Jailbreak Vision Language Models via Bi-Modal Adversarial Prompt

Read original: arXiv:2406.04031 - Published 7/2/2024 by Zonghao Ying, Aishan Liu, Tianyuan Zhang, Zhengmin Yu, Siyuan Liang, Xianglong Liu, Dacheng Tao

Jailbreak Vision Language Models via Bi-Modal Adversarial Prompt

Overview

This paper presents a novel approach to "jailbreaking" or bypassing the safety constraints of large vision language models (VLMs) using a bi-modal adversarial prompt.
The researchers demonstrate how to generate prompts that can manipulate VLMs to produce outputs that violate their intended behavior, such as generating explicit or harmful content.
This work builds on prior research on jailbreaking attacks against large language models and visual analysis of jailbreak attacks.

Plain English Explanation

Vision language models (VLMs) are AI systems that can understand and generate both images and text. They are often used for tasks like image captioning, visual question answering, and text-to-image generation. However, these models can also be "jailbroken" - that is, manipulated to produce outputs that violate their intended behavior, such as generating explicit or harmful content.

In this paper, the researchers show how to create special "adversarial prompts" that can jailbreak VLMs. These prompts contain a combination of text and images designed to trick the model into generating unintended outputs.

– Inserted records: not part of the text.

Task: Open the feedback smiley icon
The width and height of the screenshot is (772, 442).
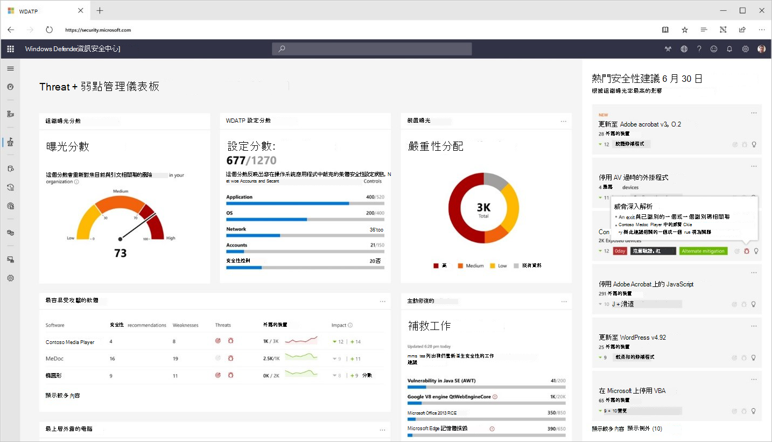Action: [714, 49]
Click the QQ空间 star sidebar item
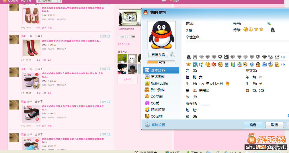289x153 pixels. 157,96
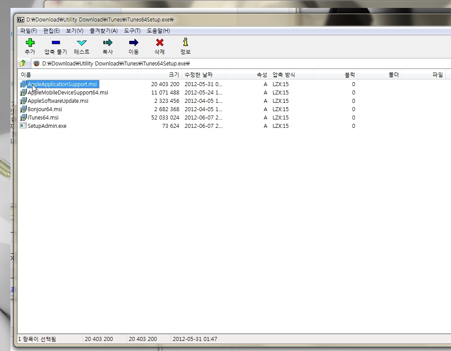Open the 즐겨찾기(A) menu
The height and width of the screenshot is (351, 451).
(x=104, y=31)
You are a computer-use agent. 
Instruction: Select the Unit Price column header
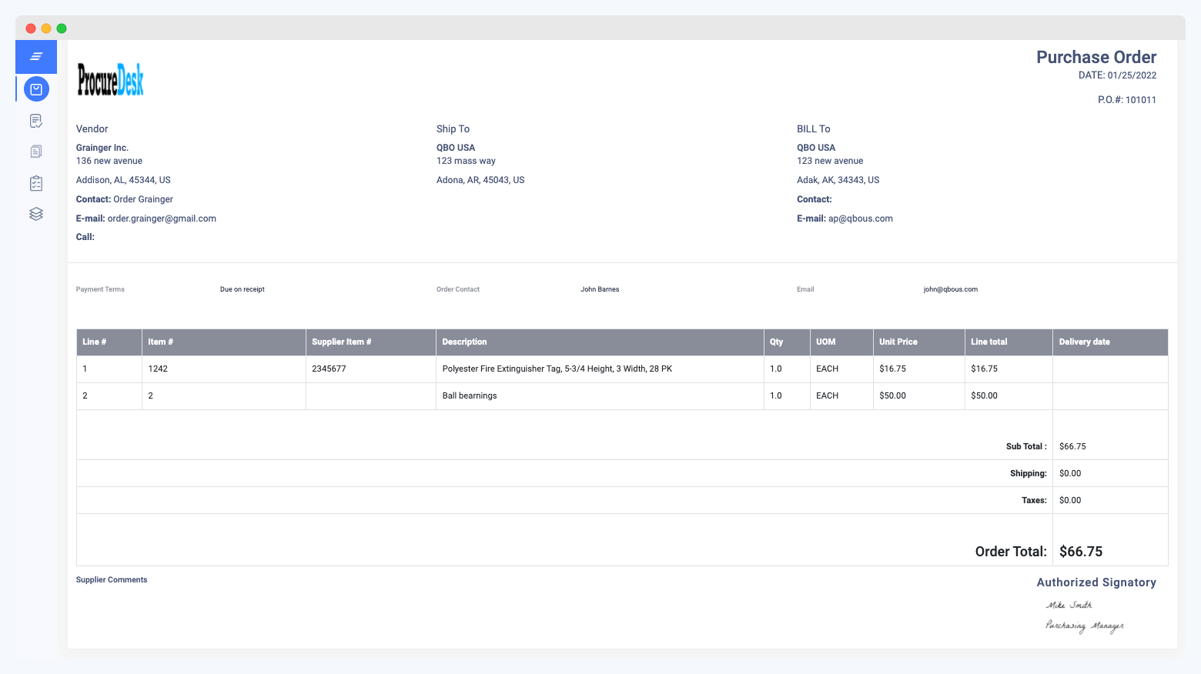[x=898, y=342]
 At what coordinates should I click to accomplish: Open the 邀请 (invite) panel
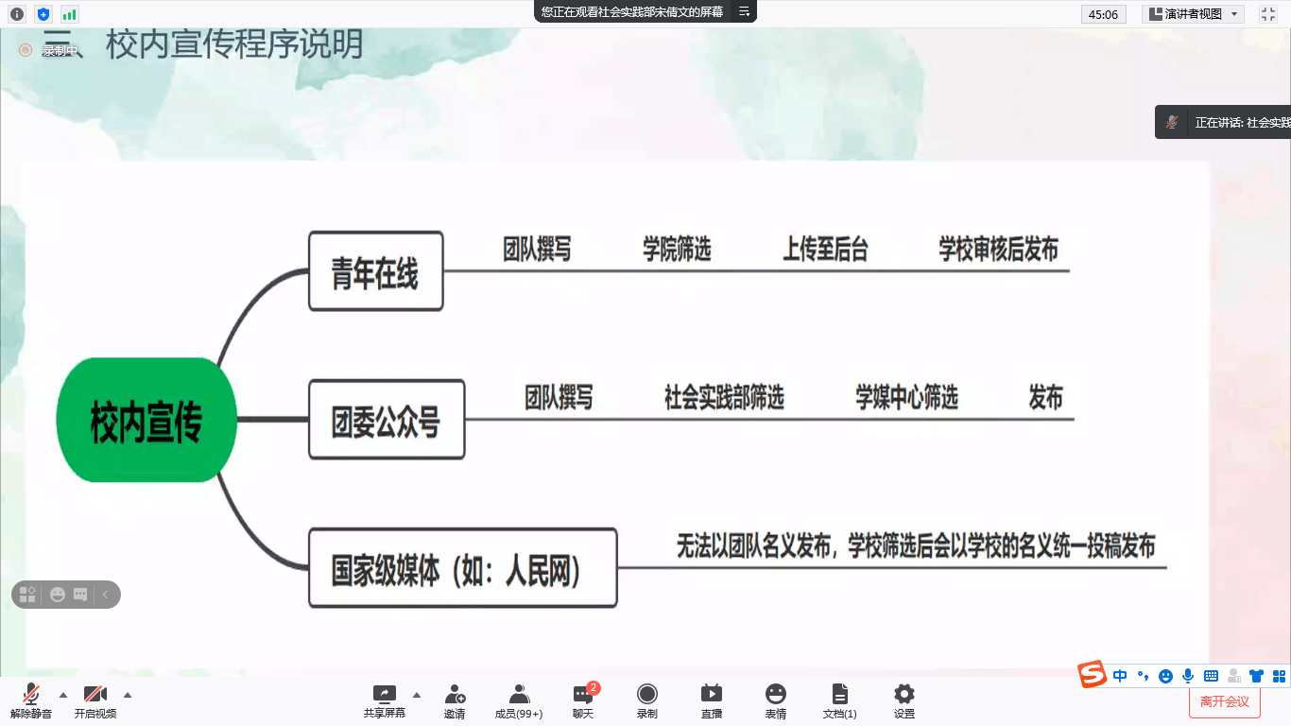tap(455, 700)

By carefully crafting the prompt, the researchers were able to bypass the safety constraints built into the VLM and get it to produce content that the model's creators never intended.

This work builds on previous research that has explored jailbreaking attacks against large language models and visual analysis of jailbreak attacks. The key insight is that by using both text and images in the prompt, the researchers can more effectively manipulate the VLM and uncover its vulnerabilities.

Technical Explanation

The researchers propose a novel technique for jailbreaking vision language models (VLMs) using a bi-modal adversarial prompt. The approach involves crafting a prompt that combines both text and images in a way that can trick the VLM into generating unintended outputs.

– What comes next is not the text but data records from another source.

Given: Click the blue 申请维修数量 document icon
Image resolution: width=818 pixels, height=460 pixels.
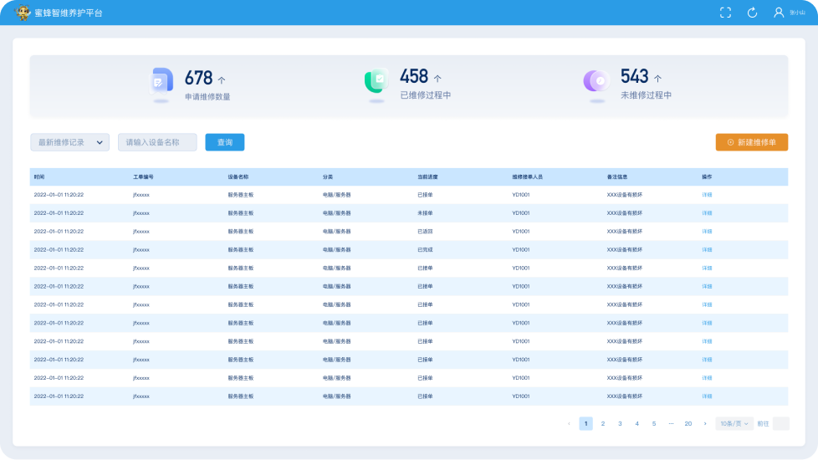Looking at the screenshot, I should [x=161, y=80].
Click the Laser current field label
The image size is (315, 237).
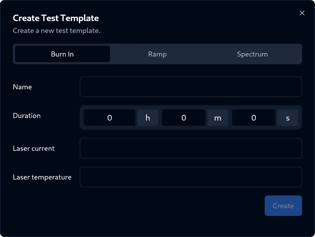pos(34,148)
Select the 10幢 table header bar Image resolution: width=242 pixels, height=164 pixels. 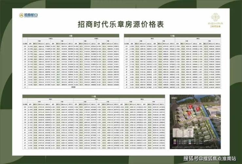(172, 36)
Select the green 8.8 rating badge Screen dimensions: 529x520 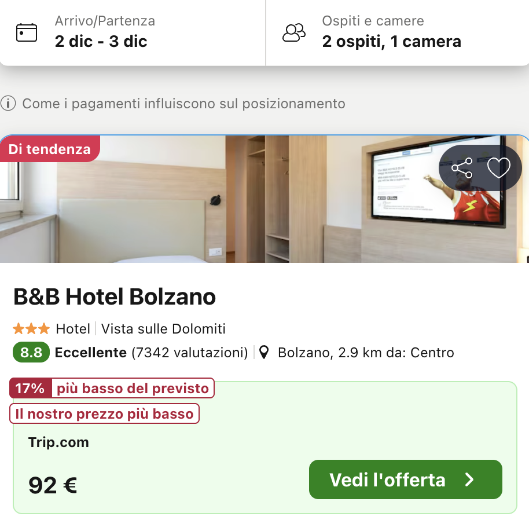pyautogui.click(x=30, y=352)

The researchers first conduct a systematic analysis of the VLM's behavior and identify potential vulnerabilities. They then design a bi-modal prompt that exploits these vulnerabilities by carefully selecting the text and images to include. The prompts are optimized using gradient-based techniques to maximize the likelihood of the VLM producing the desired (i.e., unintended) output.

The researchers evaluate their approach on several popular VLM architectures, including CLIP and DALL-E. They demonstrate that their bi-modal adversarial prompts can successfully jailbreak these models, causing them to generate explicit, harmful, or otherwise unintended content.

The key insight of this work is that by combining both text and images in the prompt, the researchers can more effectively manipulate the VLM and uncover its vulnerabilities. This bi-modal approach allows them to bypass the safety constraints built into the model and push it to produce outputs that violate its intended behavior.

Critical Analysis

The researchers provide a thorough and well-executed investigation of jailbreaking vision language models using bi-modal adversarial prompts. The work builds on a strong foundation of prior research in this area and makes a significant contribution to our understanding of the vulnerabilities of these models.

However, it's important to note that the research also raises some important ethical concerns. The ability to jailbreak VLMs and generate harmful or explicit content could potentially be misused by bad actors. The researchers acknowledge this risk and discuss the need for continued research into model safety and robustness.

Additionally, the paper does not fully address the limitations of the proposed approach. For example, it's unclear how well the bi-modal adversarial prompts would generalize to a wider range of VLM architectures or how robust the technique would be to potential countermeasures developed by model developers.

Further research is needed to better understand the broader implications of this work and to explore more effective ways of ensuring the safety and reliability of vision language models. As this technology continues to advance, it will be crucial to prioritize the development of robust safeguards and mechanisms to prevent the misuse of these powerful AI systems.

Conclusion

This paper presents a novel approach to jailbreaking vision language models using bi-modal adversarial prompts. The researchers demonstrate how carefully crafted prompts that combine text and images can be used to bypass the safety constraints of these models and generate unintended outputs.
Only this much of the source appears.